The ships of this class have ample opportunities for long-term command operations at sea. In general, the Russian Navy, until the end of 2020, will receive 54 surface ships and 24 submarines.
Why does Russia need the Mediterranean fleet?
Many experts attribute this to the situation around Syria. In fact, there are plenty of reasons.
Russia has to take account of the danger of U.S. military intervention in the internal affairs of Syria - Russia's ally in the Middle East. At the end of 2012, the Russian fleet forced a group of American aircraft carriers out from the coastal waters of Syria.
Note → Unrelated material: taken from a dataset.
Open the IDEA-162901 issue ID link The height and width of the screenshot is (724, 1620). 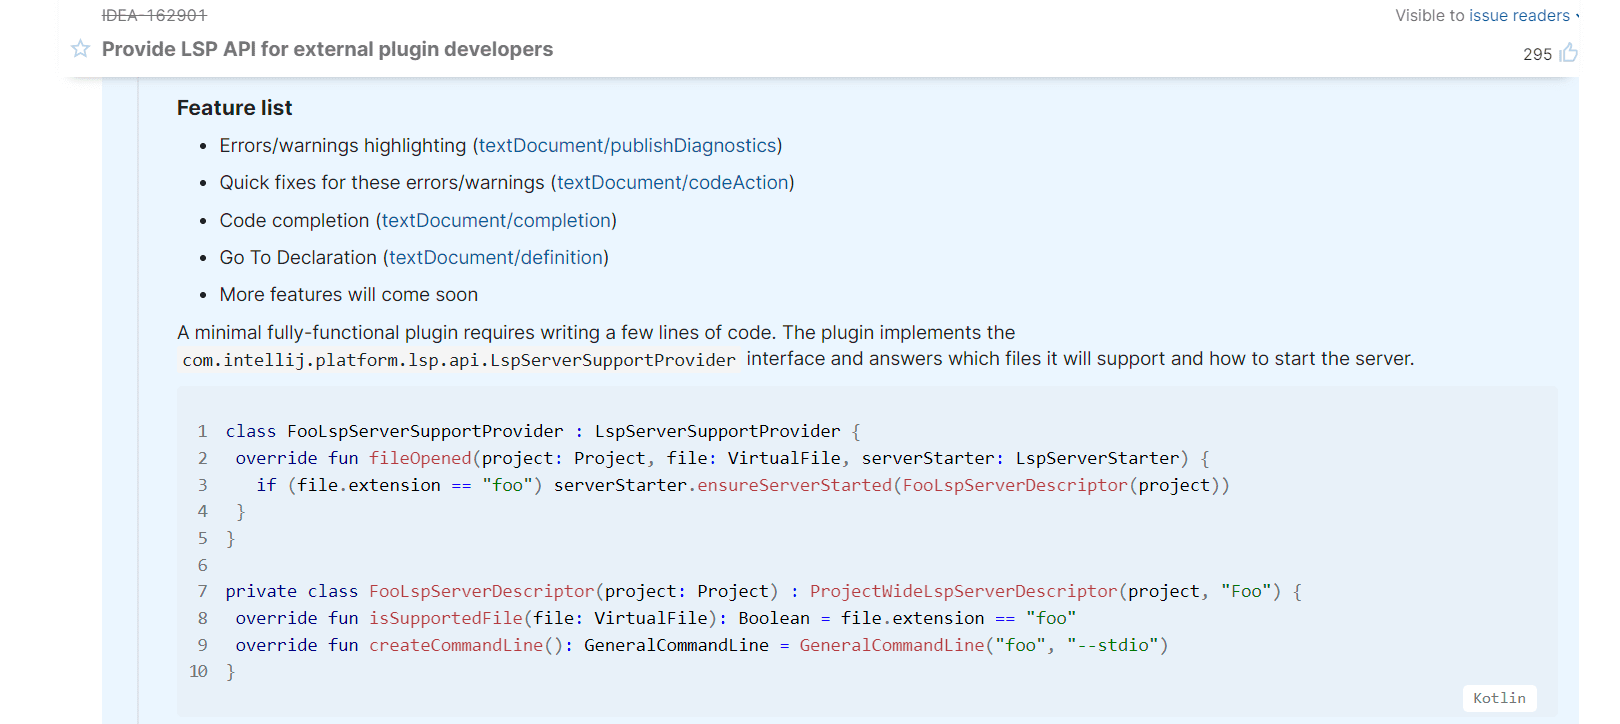point(154,15)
The operation was officially called the "exercise", but the result of that exercise was the return of CVN-69 Eisenhower aircraft carrier to its base in Norfolk.
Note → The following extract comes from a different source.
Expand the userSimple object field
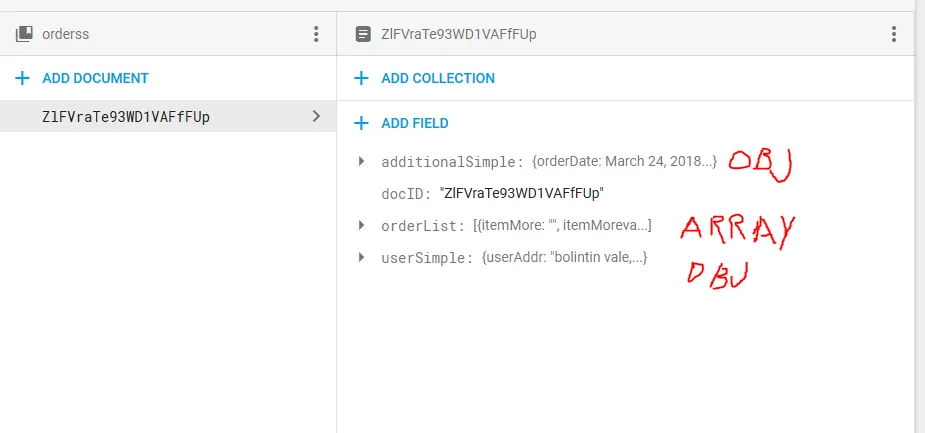Screen dimensions: 925x433 point(361,257)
At the end of January 2013, the "exercises" of the Russian fleet in the Mediterranean Sea ceased, and Russian ships returned to their bases. The Eisenhower understood that the danger had passed and the aircraft carrier returned to the Mediterranean Sea.
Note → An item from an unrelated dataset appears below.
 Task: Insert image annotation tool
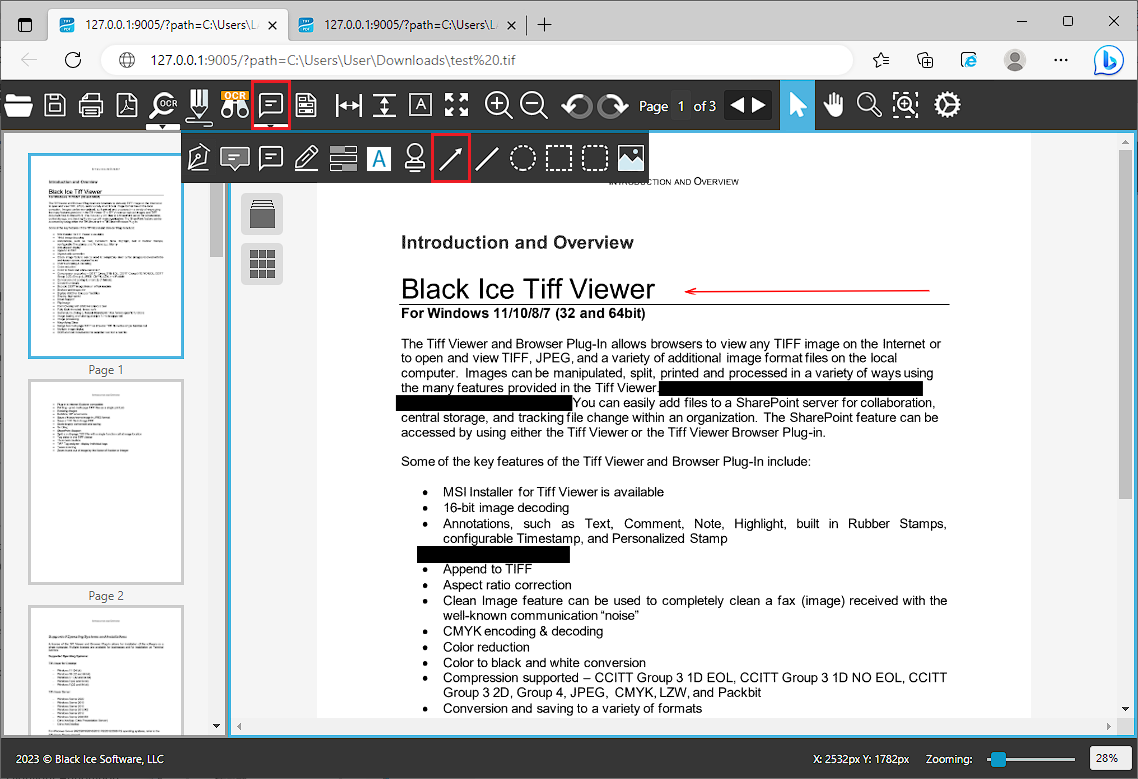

Rumors about a possible attack on Syria from the United States continue to emerge. This brings up a question of whether the Russian Federation needs to send its forces to the Mediterranean every time a U.S. aircraft carrier appears there.
First off, such monthly missions waste resources of the ships, not to mention the fact that they require significant funding. It was therefore decided to deploy Russian ships in the Mediterranean region on a regular basis. With their help, it will be easier for Russia to defend its interests in the Middle East. Thus, the Russian Defense Ministry has solved the problem of financing "military drills" in the Mediterranean. The ships will most likely be deployed in the port of Tartus.
One should bear in mind the fact that during the recent years, the Russian Navy began to develop rapidly. The Soviet Union used to have enormous influence on the Middle East. Modern Russia has its own interests, and, of course, it will be defending them. The deployment of Russian ships in the Mediterranean Sea is the beginning of a new concept of the Russian foreign policy.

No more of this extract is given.